This service uses machine learning (ML) to analyze polysomnography (PSG) data in children. Computed statistical, non-linear, and spectral features are used for sleep staging, arousal, and respiratory scoring. Retraining is flexible and models may be configured to use some or all available features, enabling clinicians to swap between higher performance models where all data are available, or limited-channel models where data are missing or poor quality.

Peer-reviewed article containing out-of-sample performance data coming soon.

Sleep Staging

Sleep staging uses multiclass classification and the softmax function using any combination of EEG, EOG, and EMG. Thirty-second segments (epochs) of the recording are classified as Stage Wake, N1, N2, N3, or REM. Log probability smoothing is then used to stabilize scored stages and transitions. Scoring data are used to compute sleep statistics including sleep duration, latency, efficiency, and WASO.

Arousal Scoring

Arousal scoring uses multiclass classification and the softmax function using any combination of EEG, EOG, and EMG. Following respiratory scoring, arousals are categorized as respiratory if associated with a respiratory event, or as spontaneous otherwise.

Respiratory Scoring

Respiratory scoring uses multiclass classification and the softmax function using any combination of respiratory effort bands, nasal and oronasal flows, and pulse oximetry. Trained model outputs are refined using pulse oximetry data if provided. Scoring data are used to compute respiratory statistics including the apnea-hypopnea index (AHI), central AHI, and obstructive AHI.

Limb Movement Scoring

Limb movement and periodic limb movement scoring uses a specialized algorithm if left and/or right anterior tibialis EMG are provided. This algorithm applies the most current American Academy of Sleep Medicine scoring rules, and does not use machine learning.

Online Retraining

This service offers a streamlined pipeline for training and validating models using a bank of pre-computed features and datasets. Newly trained models are immediately available for use after saving, enabling rapid prototyping and rollout of updated models. All models produce a set of calibrated probabilities for each stage of sleep.

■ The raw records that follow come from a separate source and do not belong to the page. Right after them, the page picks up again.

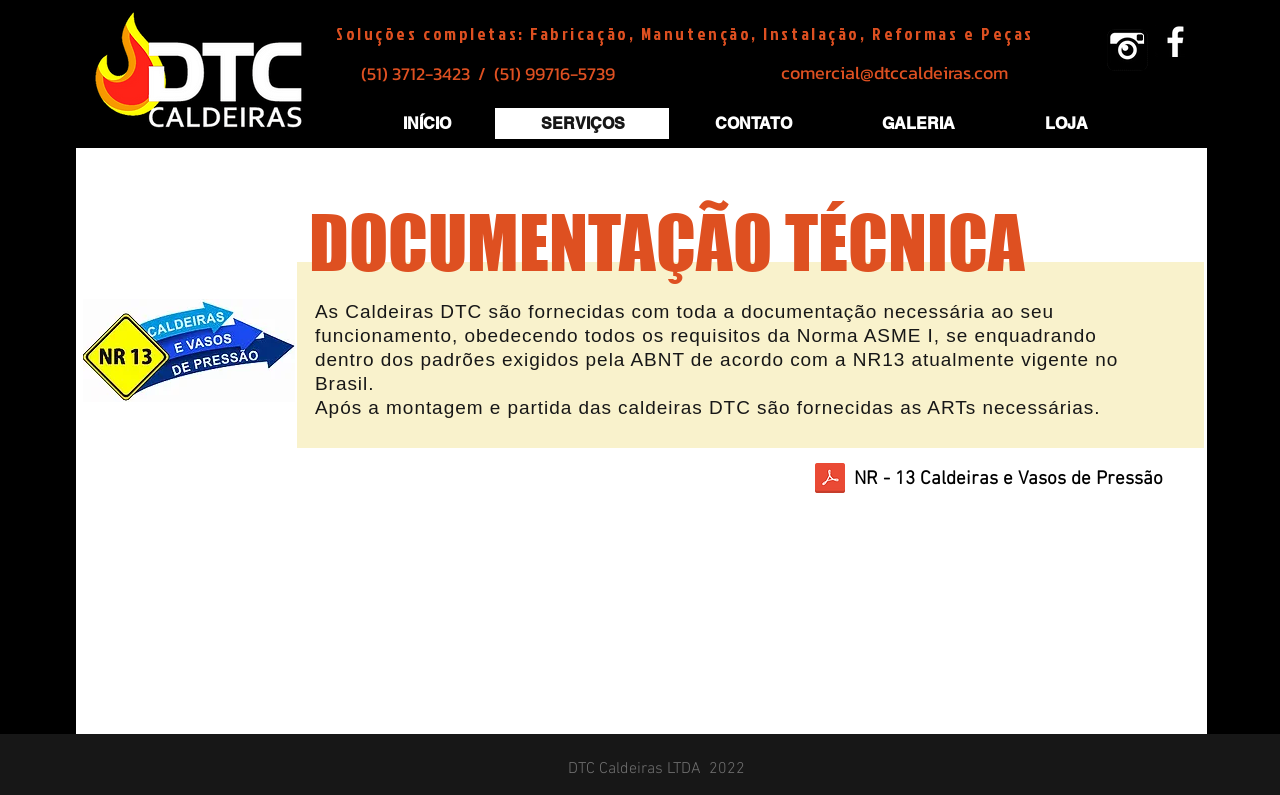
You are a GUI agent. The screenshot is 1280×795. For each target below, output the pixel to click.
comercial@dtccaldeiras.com (894, 72)
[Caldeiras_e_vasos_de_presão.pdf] (829, 480)
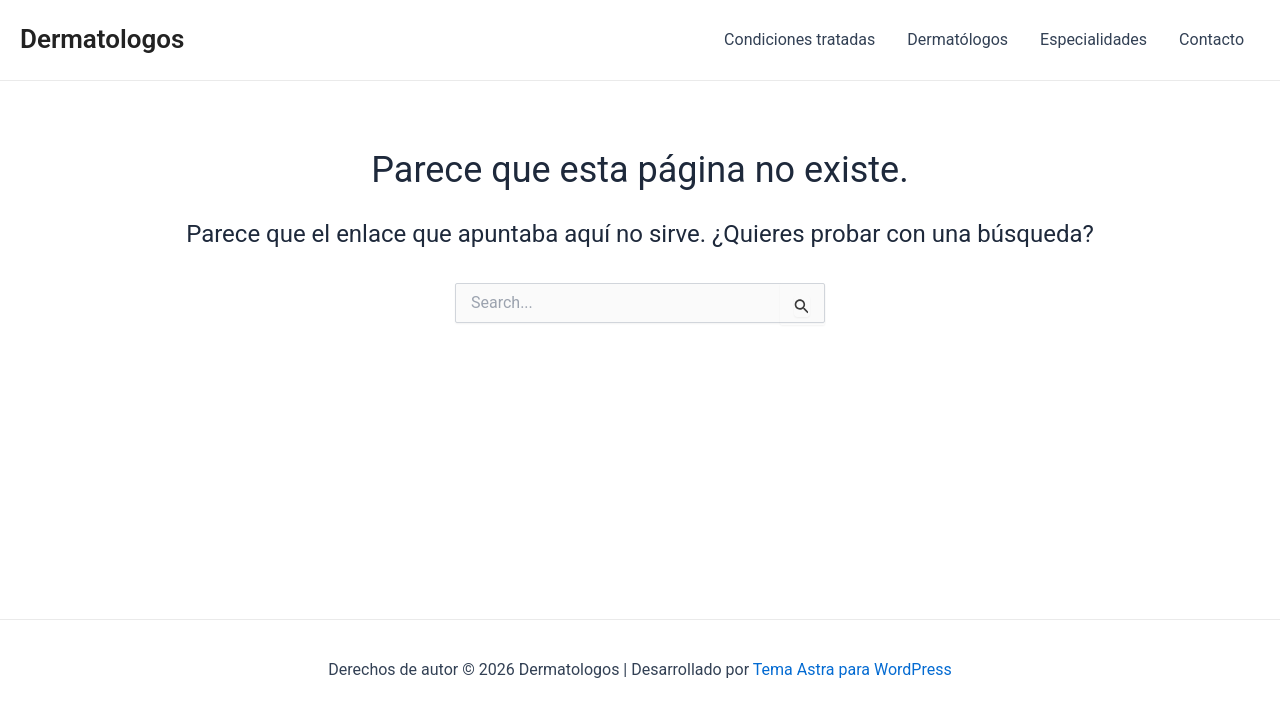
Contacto (1211, 39)
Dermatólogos (957, 39)
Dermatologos (102, 39)
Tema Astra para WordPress (852, 669)
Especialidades (1093, 39)
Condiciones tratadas (799, 39)
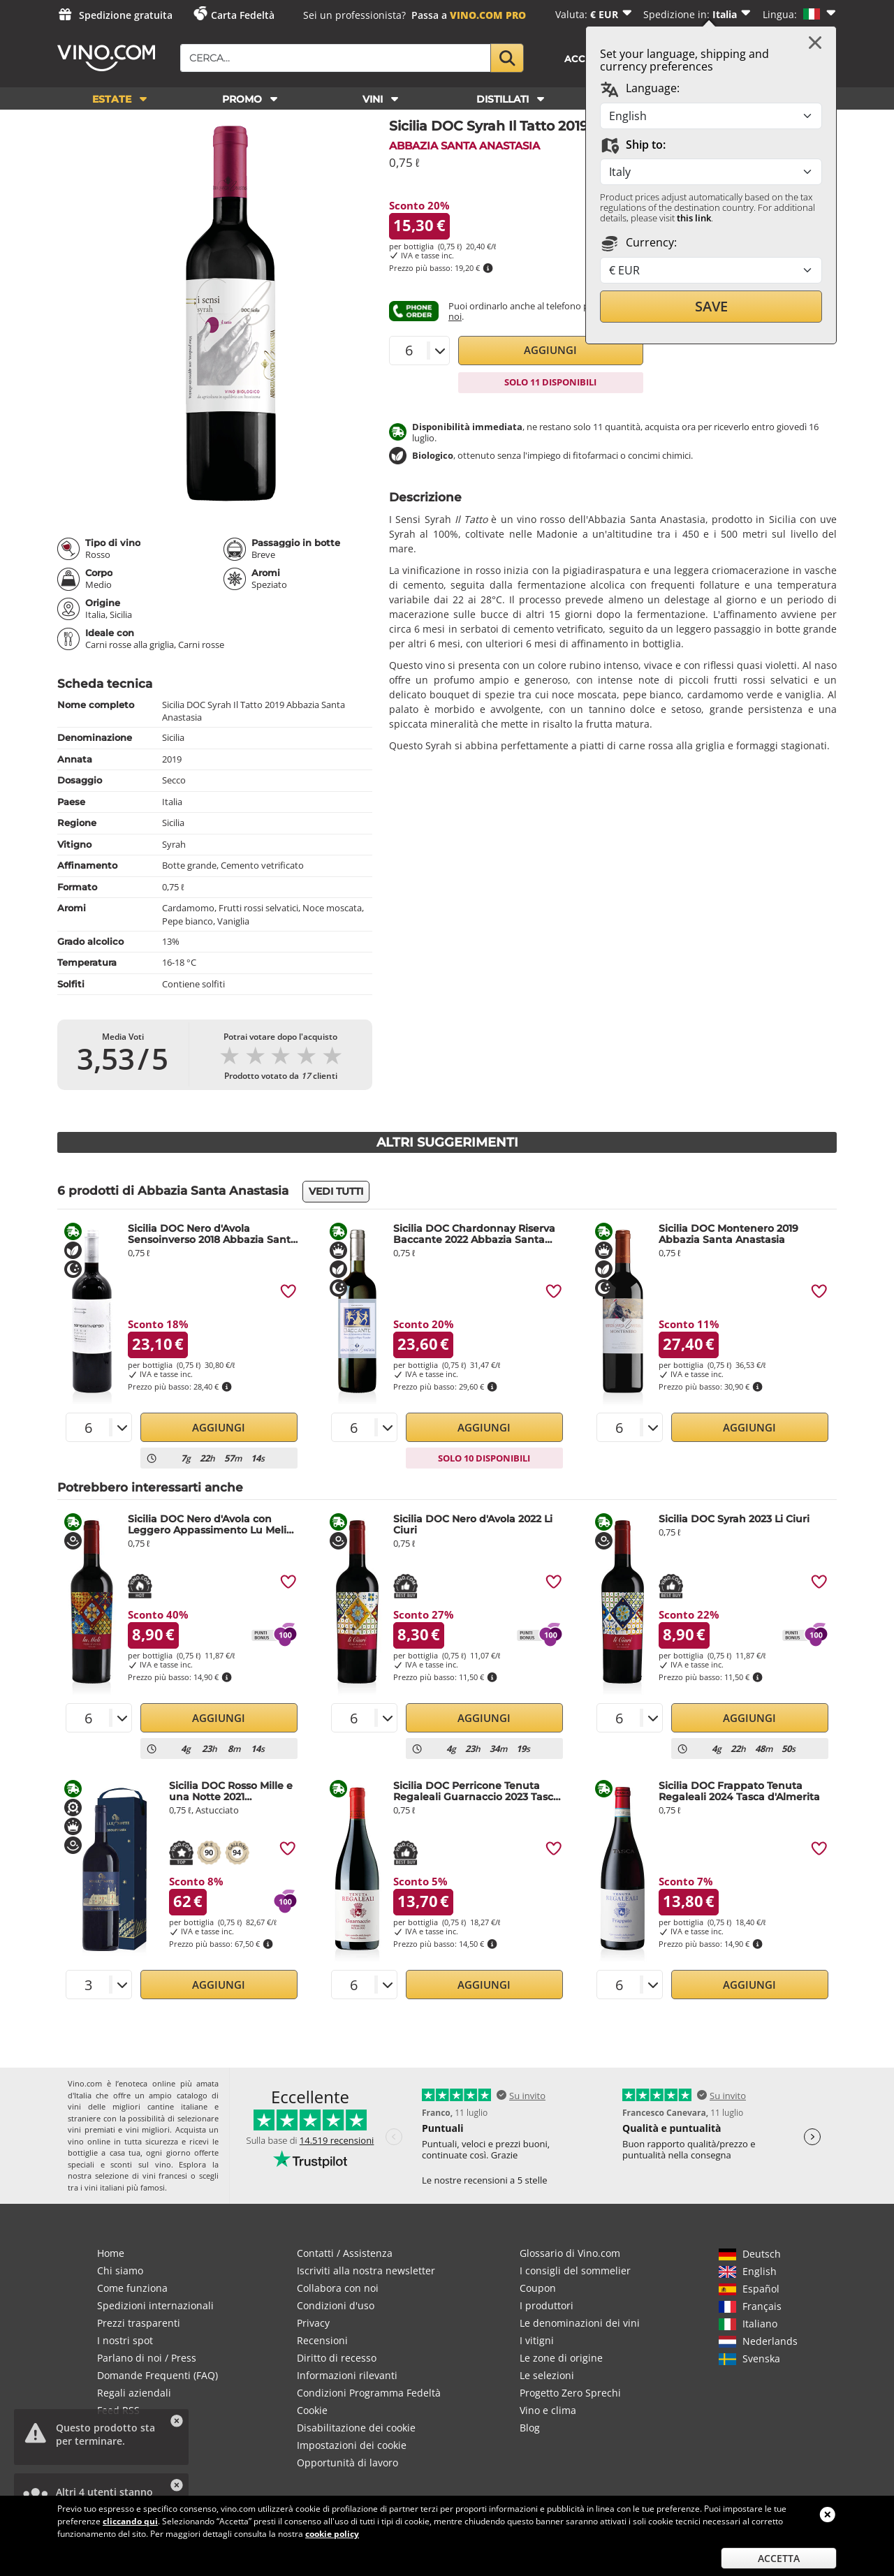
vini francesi (165, 2175)
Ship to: (633, 145)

Model training uses a set of custom solvers. Gradient Boosting Machines are second-order Gradient Boosting Decision Trees trained using a histogram-based solver. Linear Regressors use Quadratic Programming. Multinomial Regressors and Neural Networks use L-BFGS-B. Support Vector Machines are trained using L-BFGS-B for multiclass models, while solver options for Support Vector Clustering include Sequential Minimal Optimization and Quadratic Programming. Solver performance is comparable to commonly used machine learning libraries.